Methods. Twenty-four patients were included in this study and they received 1295 MBq 186Re-HEDP. All patients underwent 99mTc-MDP bone scan before treatment from which the bone scan index (BSI) was determined (mean=18.7±17.1%). Most patients underwent CT scan of the painful areas from which the osteolytic element of their bone lesions as well as possible infiltration of the soft tissues was determined. Patients with predominantly osteolytic metastases at the sites considered to be the origin of pain in the CT scan, were excluded. All patients were under analgesic therapy, 22/24 were taking opiates. Pain was estimated by the visual analogue scale (VAS) before the application of 186Re-HEDP and over the following 8 weeks. The possible myelotoxicity of 186Re was assessed.

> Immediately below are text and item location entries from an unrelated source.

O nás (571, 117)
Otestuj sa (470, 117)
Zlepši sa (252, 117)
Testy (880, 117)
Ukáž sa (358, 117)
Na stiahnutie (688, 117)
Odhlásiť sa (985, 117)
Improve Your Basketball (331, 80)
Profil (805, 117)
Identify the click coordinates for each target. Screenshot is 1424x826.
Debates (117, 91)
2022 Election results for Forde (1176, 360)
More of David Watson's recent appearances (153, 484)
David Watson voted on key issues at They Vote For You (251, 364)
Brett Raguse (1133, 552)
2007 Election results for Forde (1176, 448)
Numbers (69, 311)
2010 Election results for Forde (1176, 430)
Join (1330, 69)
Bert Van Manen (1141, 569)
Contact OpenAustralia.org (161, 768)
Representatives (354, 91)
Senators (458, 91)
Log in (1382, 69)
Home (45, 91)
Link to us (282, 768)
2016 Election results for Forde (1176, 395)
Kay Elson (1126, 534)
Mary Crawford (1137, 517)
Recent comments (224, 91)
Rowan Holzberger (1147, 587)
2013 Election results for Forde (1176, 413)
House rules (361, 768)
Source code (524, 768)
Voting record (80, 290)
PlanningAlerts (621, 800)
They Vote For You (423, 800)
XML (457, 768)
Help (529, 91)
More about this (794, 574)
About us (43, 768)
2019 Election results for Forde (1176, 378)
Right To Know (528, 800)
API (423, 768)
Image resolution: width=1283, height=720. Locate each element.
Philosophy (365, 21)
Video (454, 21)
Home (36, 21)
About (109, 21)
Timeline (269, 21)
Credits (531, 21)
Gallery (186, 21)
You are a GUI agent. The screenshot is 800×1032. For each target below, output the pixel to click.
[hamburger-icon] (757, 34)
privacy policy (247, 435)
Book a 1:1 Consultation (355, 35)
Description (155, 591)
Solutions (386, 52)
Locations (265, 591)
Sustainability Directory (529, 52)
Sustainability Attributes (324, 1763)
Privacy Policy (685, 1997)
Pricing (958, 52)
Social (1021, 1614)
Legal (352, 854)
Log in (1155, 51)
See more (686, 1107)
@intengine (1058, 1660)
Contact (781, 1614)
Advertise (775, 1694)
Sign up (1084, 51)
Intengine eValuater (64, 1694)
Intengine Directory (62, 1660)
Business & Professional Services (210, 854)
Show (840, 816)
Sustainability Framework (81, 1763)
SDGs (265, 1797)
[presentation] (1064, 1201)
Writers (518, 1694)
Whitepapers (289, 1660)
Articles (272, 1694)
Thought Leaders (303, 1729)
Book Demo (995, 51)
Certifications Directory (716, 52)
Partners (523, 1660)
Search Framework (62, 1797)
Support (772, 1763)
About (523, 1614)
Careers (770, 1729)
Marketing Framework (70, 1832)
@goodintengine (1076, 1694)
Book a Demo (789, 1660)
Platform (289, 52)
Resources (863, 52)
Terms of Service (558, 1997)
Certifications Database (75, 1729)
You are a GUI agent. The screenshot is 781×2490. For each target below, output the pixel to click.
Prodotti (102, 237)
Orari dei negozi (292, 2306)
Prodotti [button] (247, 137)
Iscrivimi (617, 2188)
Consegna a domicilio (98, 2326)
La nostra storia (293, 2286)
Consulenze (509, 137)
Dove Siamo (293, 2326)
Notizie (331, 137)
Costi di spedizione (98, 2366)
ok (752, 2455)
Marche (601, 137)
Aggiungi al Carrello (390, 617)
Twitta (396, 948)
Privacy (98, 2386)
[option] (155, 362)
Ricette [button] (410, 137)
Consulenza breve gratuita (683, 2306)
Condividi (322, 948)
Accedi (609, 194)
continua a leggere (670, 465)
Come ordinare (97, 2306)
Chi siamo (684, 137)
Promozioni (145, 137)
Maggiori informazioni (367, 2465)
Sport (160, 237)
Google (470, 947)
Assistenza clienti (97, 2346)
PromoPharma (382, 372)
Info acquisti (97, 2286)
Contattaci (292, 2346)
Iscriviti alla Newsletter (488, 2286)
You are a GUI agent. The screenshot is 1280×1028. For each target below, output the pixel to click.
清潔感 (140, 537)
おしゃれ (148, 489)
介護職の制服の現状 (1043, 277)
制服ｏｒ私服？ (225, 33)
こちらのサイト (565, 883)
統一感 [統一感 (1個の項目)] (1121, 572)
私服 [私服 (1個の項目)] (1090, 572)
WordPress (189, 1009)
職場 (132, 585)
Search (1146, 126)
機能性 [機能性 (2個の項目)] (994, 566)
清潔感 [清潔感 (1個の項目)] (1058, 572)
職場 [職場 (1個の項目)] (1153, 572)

Results. The mean VAS score was 6.9±2.5 before the application and 3.2±2.6 after therapy. Pain relief was obtained in 23/24 patients. Sixty-two percent of the patients exhibited clinically significant pain relief of at least 3 VAS score. The dosage of opiates was decreased in 77% of the patients and could be discontinued in 4 of them. Myelotoxicity was observed in 1 patient. Ninety-one percent of our patients showed improvement in the parameters that assess the quality of life.
Conclusion. The application of a standard dose of 186Re-HEDP in patients with lung cancer and painful disseminated bone metastases has a satisfactory pain alleviating effect. The easy application and very low myelotoxicity are important factors in this group of patients. A better analgesic effect of the 186Re-HEDP application can be expected if combined estimation of the 99mTc-MDP bone scan and the CT scan is used.